CPUzWhat does this mean for AMD and the only 6-core shipping today? Since Intel’s still projecting Q2/2010 for the server part, AMD has a decent opportunity to grow market share for Istanbul. Intel’s biggest rival will be itself – facing a wildly growing number of SKU’s in across its i-line from i5, i7, i8 and i9 “families” with multiple speed and feature variants. Clearly, the non-HT version would stand as a direct competitor to Istanbul’s native 6-core SKUs. Likewise, Istanbul may be no match for the 6-core Nehalem with HT and “turbo core” feature set.
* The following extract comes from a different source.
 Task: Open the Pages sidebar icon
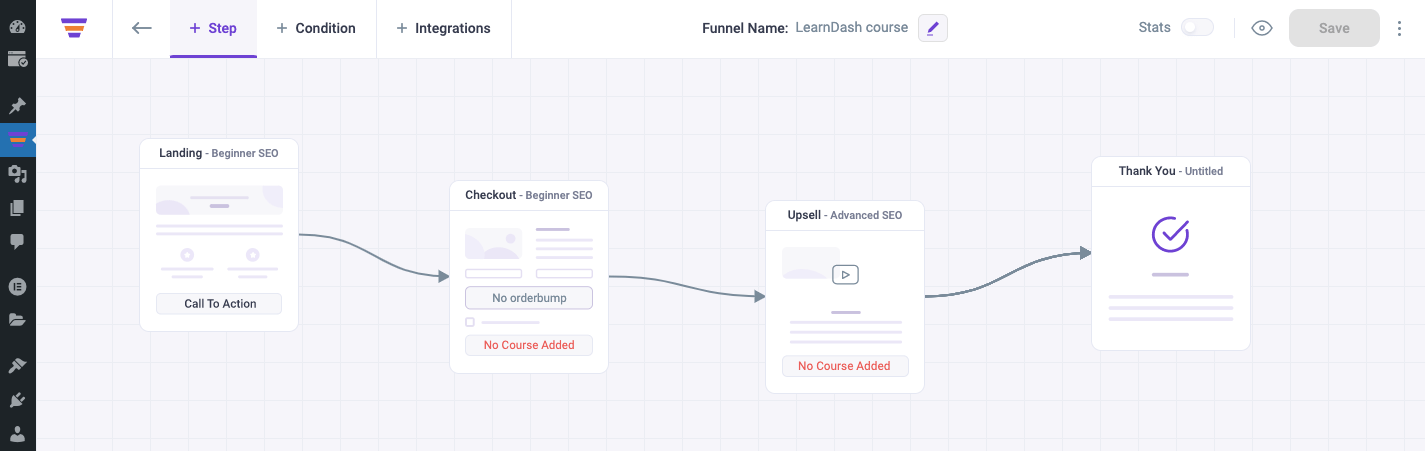pyautogui.click(x=17, y=207)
However, with an 8-core “Beckton” Nehalem variant on the horizon, it might be hard to understand just where the Gulftown fits in Intel’s picture. Intel faces a serious production issue, filling fab capacity with 4-core, 6-core and 8-core processors, each with speed, power, socket and HT variants from which to supply high-speed, high-power SKUs and lower-speed, low-power SKUs for 1P, 2P and 4P+ destinations. Doing the simple math with 3 SKU’s per part Intel would be offering the market a minimum of 18 base parts according to their current marketing strategy: 9 with HT/turbo, 9 without HT/turbo. For socket LGA-1366, this could easily mean 40+ SKUs with 1xQPI and 2xQPI variants included (up from 23).
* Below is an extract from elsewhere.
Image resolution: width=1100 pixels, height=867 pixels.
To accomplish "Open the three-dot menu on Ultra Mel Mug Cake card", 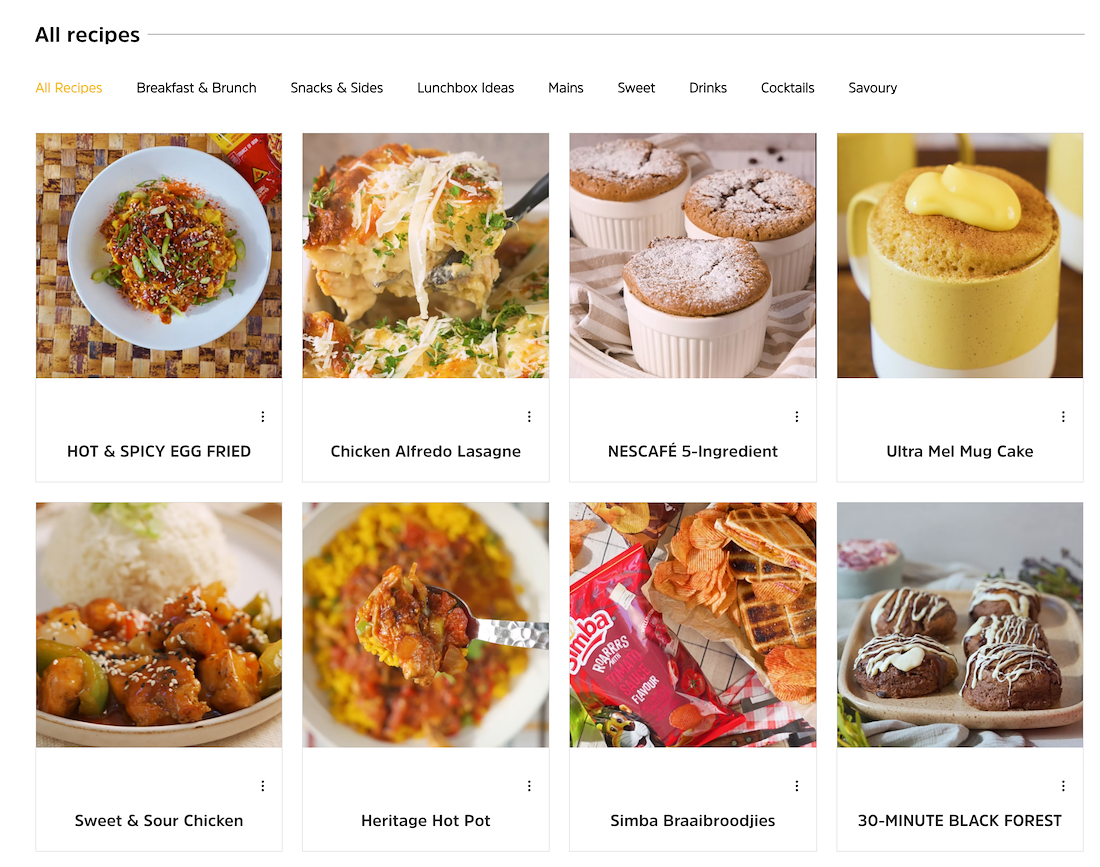I will click(1064, 417).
SOLORI’s take: Intel will have to create some interesting “crippling or pricing tricks” to keep Gulftown from canibalizing the Gainstown market. If they follow their “normal” play book, we prodict the next 10-months will play out like this:

  1. Initially there will be no 8-core product for 1P and 2P systems (LGA-1366), allowing for artificially high margins on the 8-core EX chip (LGA-1567), slowing the enevitable canibalization of the 4-core/2P market, and easing production burdens;
  2. Intel will silently and abruptly kill Itanium in favor of “hyper-scale” Nehalem-EX variants;
  3. Gulftown will remain high-power (90-130W TDP) and be positioned against AMD’s G34 systems and Magny-Cours – plotting 12-core against 12-thread;
  4. Intel creates a “socket refresh” (LGA-1566?) to enable “inexpensive” 2P-4P platforms from its Gulftown/Beckton line-up in 2H/2010 (ostensibly to maintain parity with G34) without hurting EX;
  5. Revised, lower-power variants of Gainstown will be positioned against AMD’s C32 target market;
  6. Intel will cut SKUs in favor of higher margins, increasing speed and features for “same dollar” cost;
  7. Non-HT parts will begin to disappear in 4-core configurations completely;
  8. Intel’s AES enhancements in Gulftown will allow it to further differentiate itself in storage and security markets;

It would be a mistake for Intel to continue growing SKU count or provide too much overlap between 4-core HT and 6-core non-HT offerings. If purchasing trends soften in 4Q/09 and remain (relatively) flat through 2Q/10, Intel will benefit from a leaner, well differentiated line-up. AMD has already announced a “leaner” plan for G34/C32. If all goes well at the fabs, 1H/2010 will be a good ole fashioned street fight between blue and green.